As If I Wasn’t There: Writing from a Child’s Memory

The author confronts the daunting task of writing about her childhood memory, both as a memoirist and a historian.

“It’s almost as if you weren’t there.”

That’s what a listener told me after I read my work in progress at a program called New Adventures in Nonfiction. Held at Performance Space, an intimate venue in New York City, I had opened by admitting that my current project was “definitely a new adventure for me.” I was writing a book about “the hijacking of three planes, in September 1970,” I told my audience. “The hijackers were members of the Popular Front for the Liberation of Palestine, a Marxist-Leninist organization. They hoped to trade the passengers and crew for Palestinian prisoners. I was twelve years old at the time, and a passenger on one of the planes. I was traveling with my thirteen-year-old sister, unaccompanied by adults. We were returning to New York, from Tel Aviv, and were held hostage in the Jordan desert, inside the airplane, for a week.”

After my sister and I got home, we did not talk much about the hijacking. No one took us to a therapist or sent us to a school guidance counselor.
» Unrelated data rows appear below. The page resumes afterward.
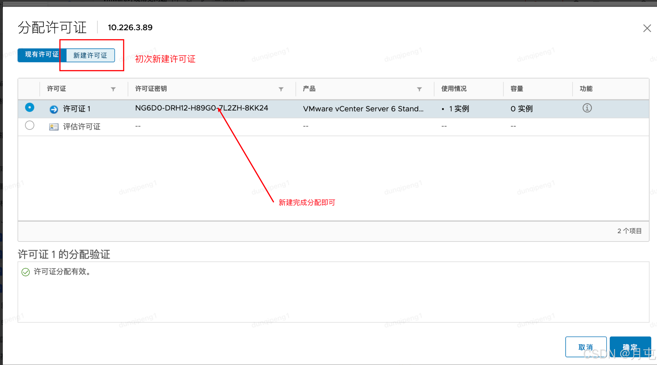657x365 pixels.
Task: Open filter for 许可证密钥 column
Action: point(281,89)
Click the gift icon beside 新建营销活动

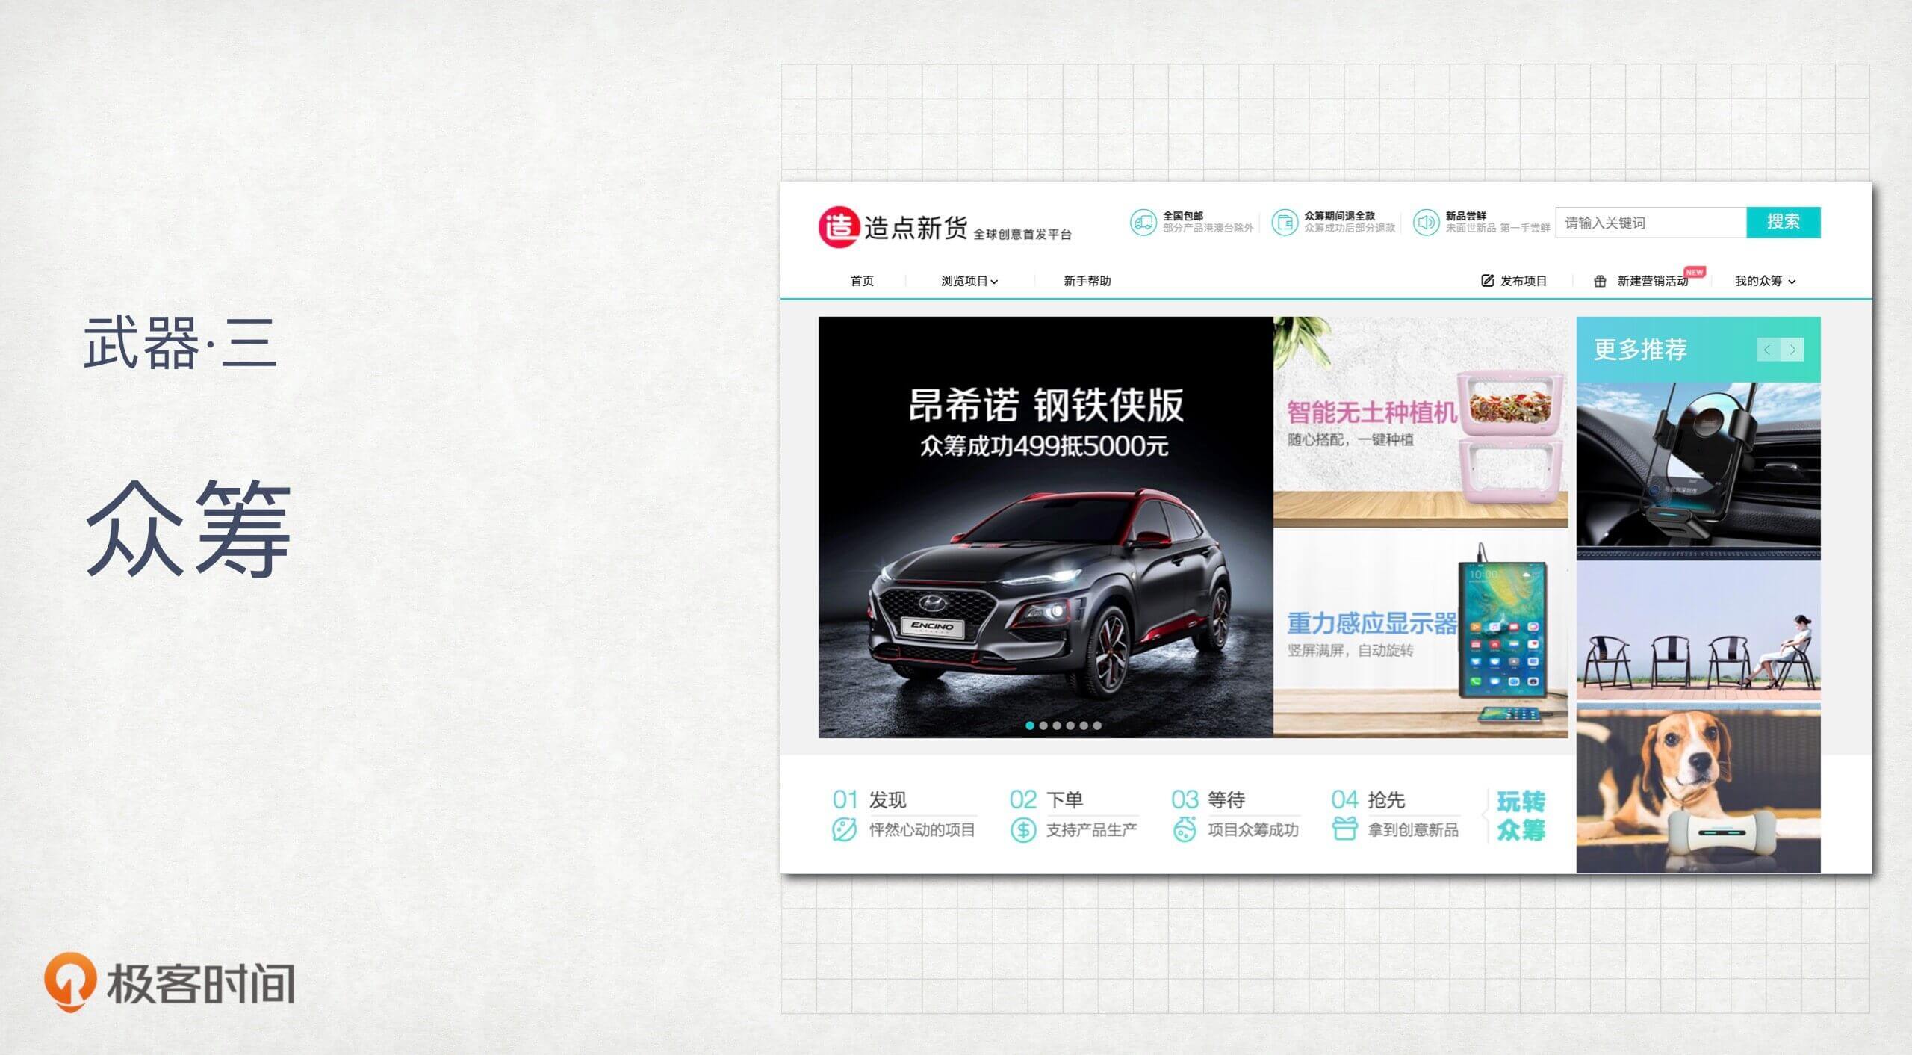tap(1600, 282)
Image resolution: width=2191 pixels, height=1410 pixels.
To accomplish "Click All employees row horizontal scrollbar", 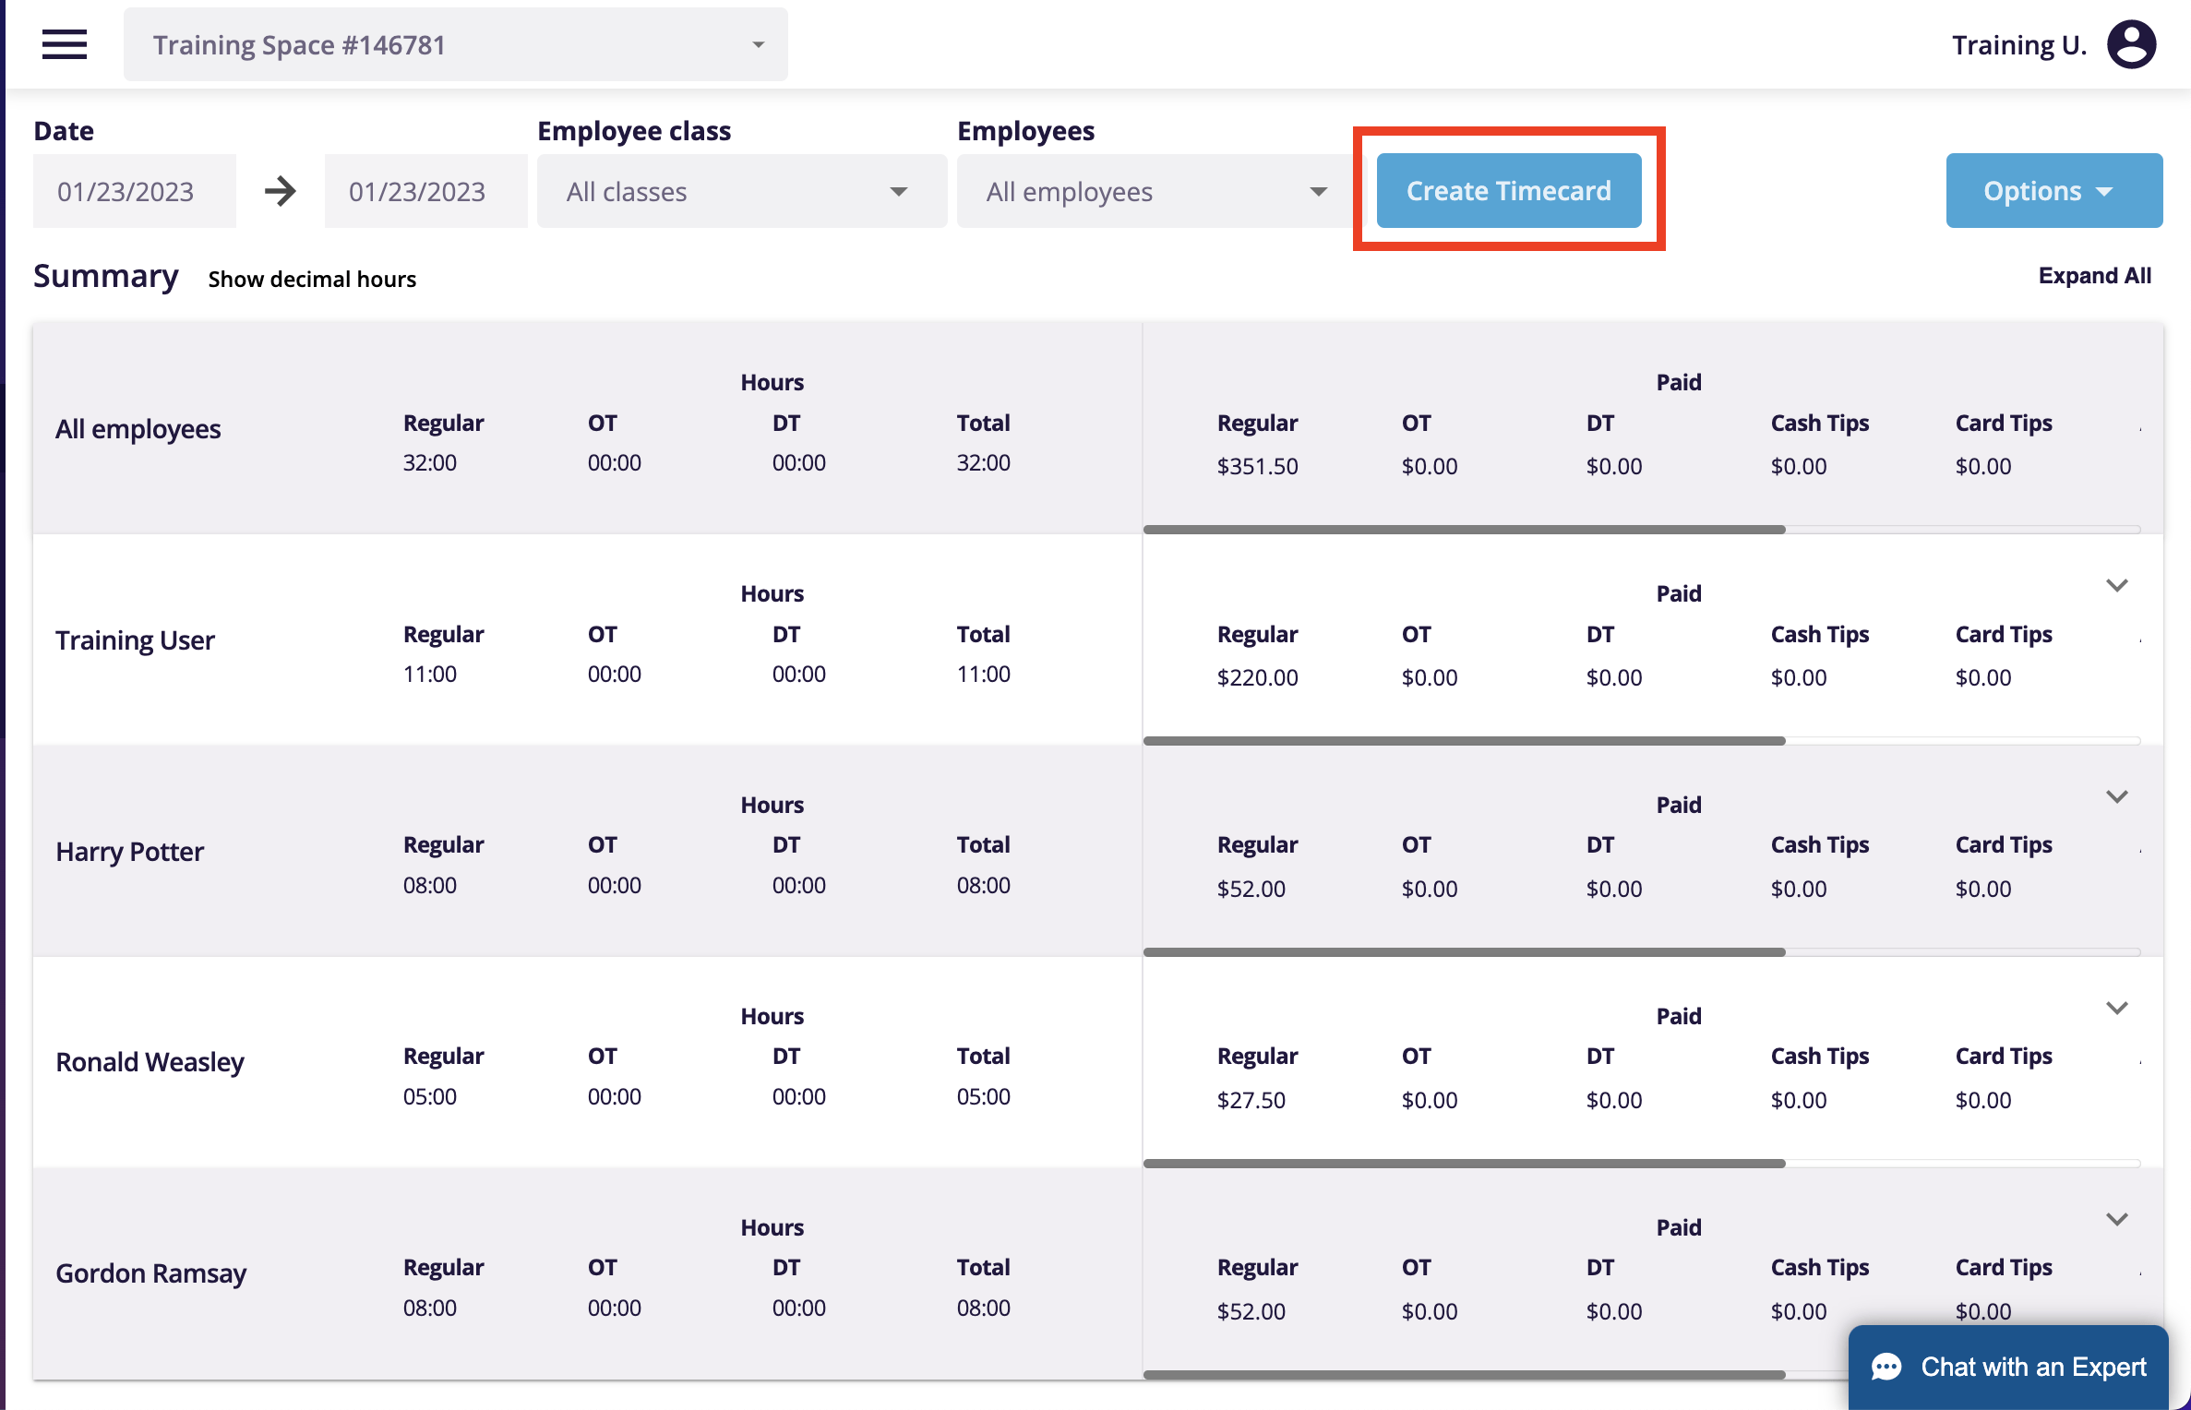I will pos(1464,530).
Parents of some of the other children on the plane even instructed teachers not to bring up the subject, for fear of causing further suffering. My friends in seventh grade—I returned to school two weeks late—found me apparently unchanged; indeed, decades later a classmate told me that as the years progressed she wondered if she had imagined the whole thing. Over time, the world’s memories of September 1970 faded too, making it easier for me to sustain the erasure.

Nearly a half century later, I found myself wanting to know more about what had happened to me. Because there was so much I did not remember, I started out by doing what I knew how to do best: research. Gathering and cross-checking documents seemed like the best way to make sense of my fragmented memories. The Popular Front had hijacked five flights that day, and three planes ended up in the desert. First I read a book I had studiously avoided: an account of the hijackings by a fellow hostage. In Terror in Black September, David Raab focuses his rigorous archival research on the international negotiations that ensued—he was seventeen years old at the time and published his book thirty-seven years later. As I read Raab’s descriptions of events, I marked up the margins, frequently scribbling the words “don’t remember.” In the National Archives in Washington, I read heaps of State Department telegrams. At the Richard M. Nixon Presidential Library in California, I read “situation reports” and transcripts of telephone calls between Nixon and his national security advisor, Henry Kissinger. Trans World Airlines no longer exists, and at the TWA archives at the State Historical Society of Missouri I read detailed narratives of the hijacking written by each member of our crew. I gathered press coverage, watched television news segments, and read the political manifestos and autobiographical writings of my captors. I also gathered records of the experiences of other hostages—interviews they had given upon their return, legal testimony taken in lawsuits against the airlines—and set out to find some of those who were still alive.